Criteria	CRT	Co‐CRIM	IMRT	VMAT	P
MU/F	1840 ± 298	2103 ± 334	2387 ± 463	2461 ± 512	p < 0.05 a , b , c
γ (%)	98.44 ± 1.72	97.88 ± 1.30	95.78 ± 1.99	93.84 ± 2.45	p < 0.05 b , c
Time(mins)	48.23 ± 6.55	23.55 ± 3.33	26.68 ± 3.01	32.35 ± 4.28	p < 0.05 a , b

Co‐CRIM versus CRT.

Co‐CRIM versus VMAT.

Co‐CRIM versus IMRT.

FIGURE 1

The ratios between results and maximum values for all metrics (SC, spinal cord; TL, total lung)

Case example

Figures 2, 3, 4 show an example of the field details, dose distributions, and dose‐volume histogram (DVH) for the four techniques of a same patient, respectively. The prescription dose of this patient was 50 Gy (fractional dose 12.5 Gy) and the ITV was 5.78 cc. The maximum number of segments, minimum segment area, and minimum segment MUs of the Co‐CRIM plan were set to 13 (number of total fields), 5.78 cm2 (the ITV), and 48 (1250/(13*2)), respectively. Figure 2 shows that IMRT had more segments, some of which were as low as 10MU, and VMAT also had smaller segments and lower MU for each segment compared to Co‐CRIM. Figure 3 shows the isodose of prescription (50 Gy), 50% prescription dose (25 Gy), 20 Gy, 10 Gy, and 5 Gy for four techniques, and only the CRT had a visually observable 50 Gy isodose that did not conform PTV. In comparison, there was no obvious difference in the 25 Gy isodose for all techniques. VMAT and CRT had the smallest and largest areas of 25 Gy isodose, respectively, and that of Co‐CRIM was between them. It can be seen from Figure 4 that VMAT and CRT had the highest and lowest hotspots, respectively, while Co‐CRIM and IMRT were in the middle and similar.

FIGURE 2

Field details of the four techniques (red area: PTV, orange area: ITV, yellow number: the number of MU)

FIGURE 3

An example of the dose distribution of different techniques (red‐shaded area: PTV)

FIGURE 4

An example of the DVH of different techniques (red‐shaded area: PTV)

Evaluations of PTV in different plans

Table 5 lists the dosimetric parameter comparisons of all the techniques for PTV. For CI, Co‐CRIM (0.89) was comparable to IMRT/VMAT (0.90/0.91) (p = 0.06/0.05), but significantly better than CRT (0.87) (p = 0.04).

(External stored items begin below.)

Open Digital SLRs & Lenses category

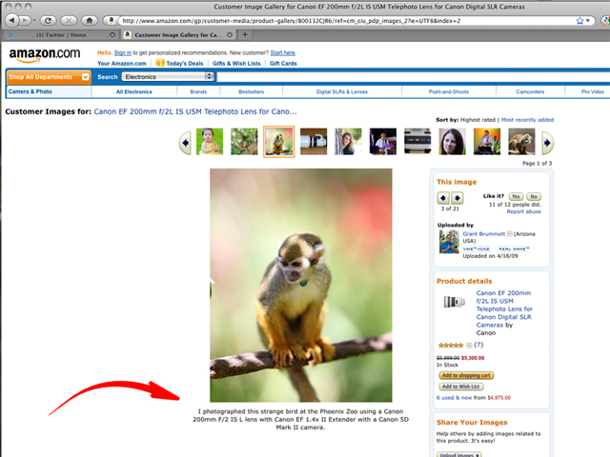coord(341,91)
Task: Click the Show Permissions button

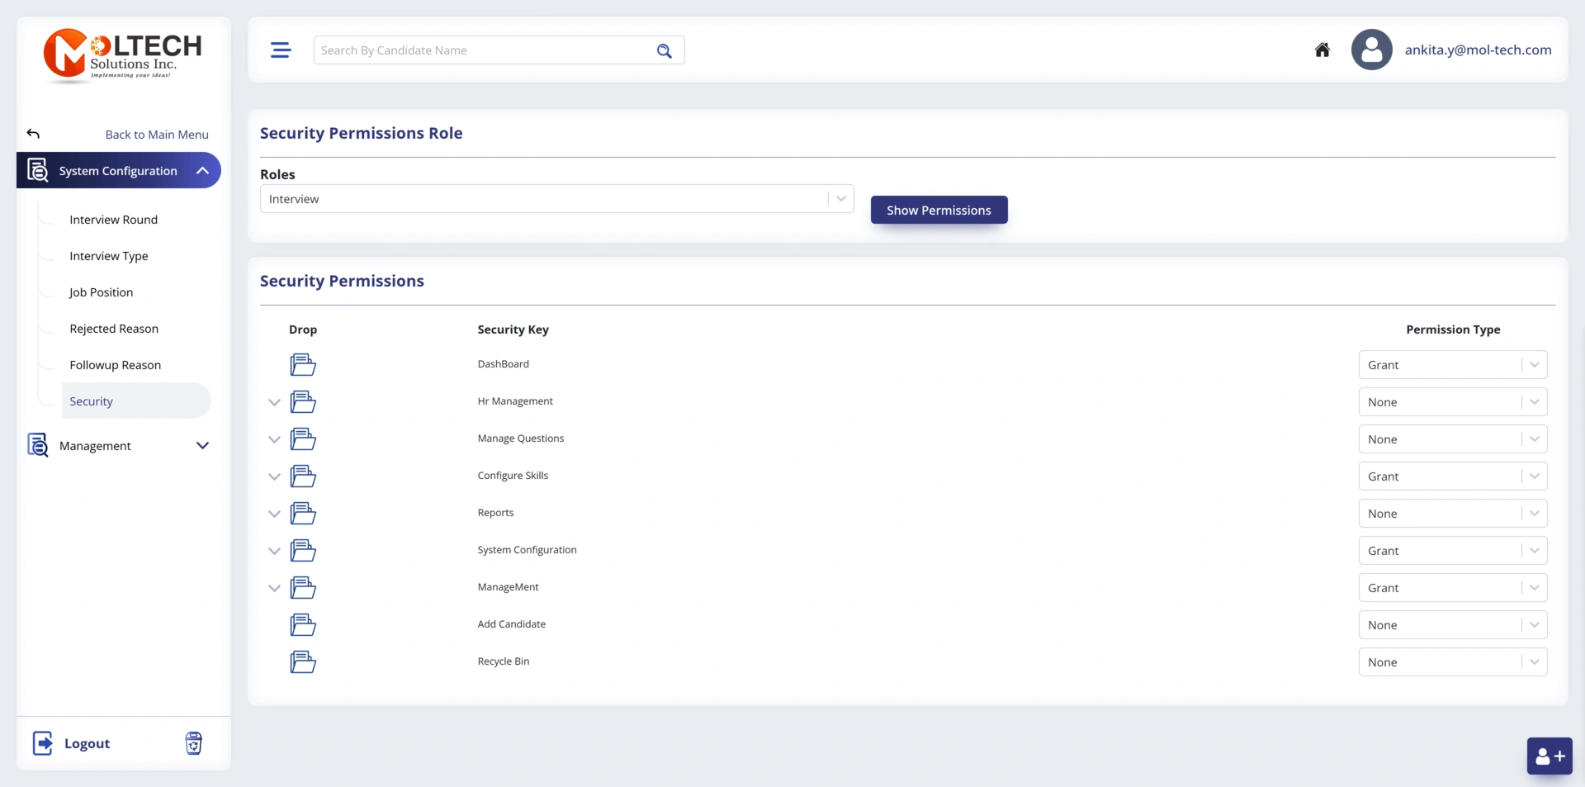Action: pyautogui.click(x=939, y=210)
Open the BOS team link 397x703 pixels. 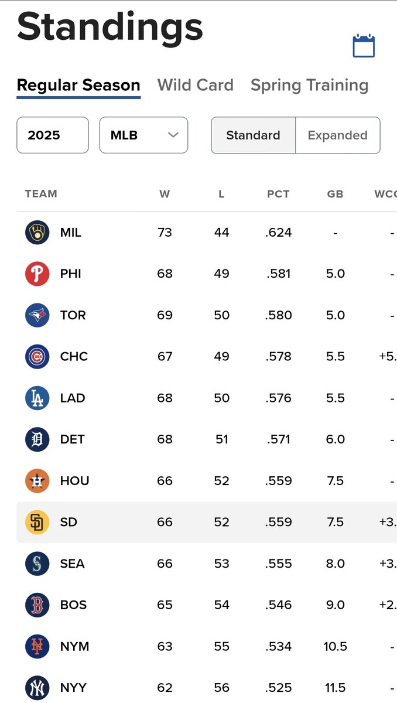pos(73,605)
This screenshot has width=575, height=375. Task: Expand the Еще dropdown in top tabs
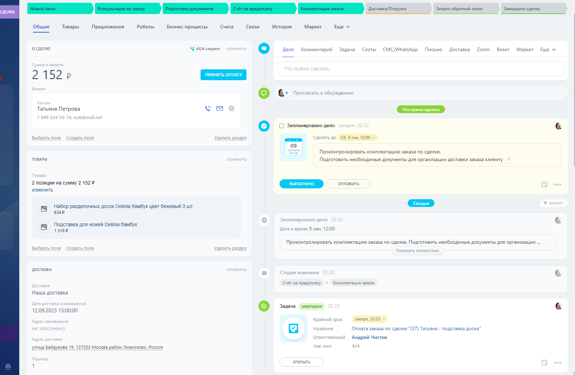pyautogui.click(x=342, y=27)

However, the statistical differences were not found after one‐way repeated measures ANOVA in GI among different techniques, indicating that Co‐CRIM (4.75) obtained the GI comparable to CRT/IMRT/VMAT (4.83/4.70/4.57). For HI, Co‐CRIM (0.56) was similar to IMRT/VMAT (0.56/0.58) (p > 0.05), but significantly higher than CRT (0.45) (p = 0.006). In addition, hotspots (defined as the dose greater than 150% prescription dose in this study) outside of ITV were found in 5 out of 20 CRT plans but not in other techniques.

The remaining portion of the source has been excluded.